Fifteen people have been injured in a storm system that swept through parts of Jones County on Wednesday, causing damage to dozens of homes and buildings in an area north of Laurel.
Only one person was taken to a hospital. No deaths have been reported.
County emergency director Don McKinnon said the path of the damage was narrow but stretched for miles. The most serious damage happened around Mississippi Highway 15 on the northern fringe of Laurel and near the Shady Grove community.
He said that about 35 homes and fewer than 10 commercial structures had been damaged. He said about five homes and a few buildings were destroyed.

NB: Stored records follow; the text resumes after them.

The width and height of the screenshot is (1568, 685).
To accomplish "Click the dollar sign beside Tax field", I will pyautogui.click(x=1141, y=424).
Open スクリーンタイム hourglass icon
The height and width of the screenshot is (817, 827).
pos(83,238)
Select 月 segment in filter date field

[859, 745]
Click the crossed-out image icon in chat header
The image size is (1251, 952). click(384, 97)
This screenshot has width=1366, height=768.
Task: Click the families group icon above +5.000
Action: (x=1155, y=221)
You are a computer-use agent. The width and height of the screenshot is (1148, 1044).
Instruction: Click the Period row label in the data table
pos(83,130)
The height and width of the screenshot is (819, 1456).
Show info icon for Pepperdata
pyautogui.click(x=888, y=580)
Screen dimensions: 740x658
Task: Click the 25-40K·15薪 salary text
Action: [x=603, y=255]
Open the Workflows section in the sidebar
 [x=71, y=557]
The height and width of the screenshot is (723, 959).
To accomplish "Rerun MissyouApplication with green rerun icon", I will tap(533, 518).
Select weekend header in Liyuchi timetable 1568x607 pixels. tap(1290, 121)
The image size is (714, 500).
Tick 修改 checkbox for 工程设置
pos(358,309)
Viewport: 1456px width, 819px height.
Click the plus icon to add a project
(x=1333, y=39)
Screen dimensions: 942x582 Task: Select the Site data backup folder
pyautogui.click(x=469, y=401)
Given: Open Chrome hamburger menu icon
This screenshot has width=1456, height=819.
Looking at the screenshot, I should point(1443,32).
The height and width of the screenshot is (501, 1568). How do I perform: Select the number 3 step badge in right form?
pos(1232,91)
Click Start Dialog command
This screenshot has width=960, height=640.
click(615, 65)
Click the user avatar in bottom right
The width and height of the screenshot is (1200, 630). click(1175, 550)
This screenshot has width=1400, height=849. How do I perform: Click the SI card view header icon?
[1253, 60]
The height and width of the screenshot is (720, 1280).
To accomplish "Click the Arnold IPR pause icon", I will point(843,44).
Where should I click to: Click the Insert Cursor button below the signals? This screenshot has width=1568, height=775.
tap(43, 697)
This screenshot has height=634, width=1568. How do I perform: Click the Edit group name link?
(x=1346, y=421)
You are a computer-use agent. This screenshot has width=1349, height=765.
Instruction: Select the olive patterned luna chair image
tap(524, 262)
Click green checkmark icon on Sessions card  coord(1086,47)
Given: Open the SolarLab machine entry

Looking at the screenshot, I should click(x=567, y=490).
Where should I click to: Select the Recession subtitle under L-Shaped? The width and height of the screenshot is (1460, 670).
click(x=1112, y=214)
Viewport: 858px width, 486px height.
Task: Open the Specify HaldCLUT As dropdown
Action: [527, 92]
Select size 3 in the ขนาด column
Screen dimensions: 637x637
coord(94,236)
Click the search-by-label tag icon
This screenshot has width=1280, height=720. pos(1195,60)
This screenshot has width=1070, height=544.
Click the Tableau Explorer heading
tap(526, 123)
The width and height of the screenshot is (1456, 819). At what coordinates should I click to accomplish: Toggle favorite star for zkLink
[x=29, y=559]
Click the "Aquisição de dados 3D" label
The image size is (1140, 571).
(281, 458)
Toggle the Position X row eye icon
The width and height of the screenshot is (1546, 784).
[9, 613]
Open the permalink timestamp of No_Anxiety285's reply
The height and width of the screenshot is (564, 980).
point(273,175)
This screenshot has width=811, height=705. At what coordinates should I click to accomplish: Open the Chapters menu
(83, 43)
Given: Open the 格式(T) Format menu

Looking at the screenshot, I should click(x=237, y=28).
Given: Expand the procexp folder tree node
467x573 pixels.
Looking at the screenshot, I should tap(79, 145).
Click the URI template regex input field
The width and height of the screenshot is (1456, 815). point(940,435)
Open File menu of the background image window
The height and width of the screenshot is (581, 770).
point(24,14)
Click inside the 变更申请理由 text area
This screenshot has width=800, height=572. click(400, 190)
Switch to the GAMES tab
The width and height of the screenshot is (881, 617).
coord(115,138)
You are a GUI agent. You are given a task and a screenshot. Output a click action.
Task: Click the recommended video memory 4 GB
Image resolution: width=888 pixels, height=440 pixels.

McKinnon said some people were trapped for a time in houses that trees had fallen on, or in mobile homes that were tossed off their foundation.
“There were no fatalities, so it’s a good day,” McKinnon said.
He said as many as 2,500 electric customers, mostly served by Laurel-based Dixie Electric Power Association, were without power. He said it could take until Thursday to restore the power.
In neighboring Jasper County in the area of the Mossville community, one house, a mobile home and four chicken houses were destroyed, said Jasper County EMA Director Mike Lucas. He said three other structures were damaged. Lucas said no injuries were reported.
National Weather Service officials said teams were on the scene assessing damage from the Jones-Jasper storm, as well as a second storm that hit Marion and Jefferson Davis counties. Neither has yet been confirmed as a tornado.
Brenda Saulters, the town clerk in Bassfield, said that trees were down south of the Jefferson Davis County town and that power was out for a time this morning. A sheriff’s dispatcher in Marion County said that some structures were damaged in the Bunker Hill community in the northern part of that county.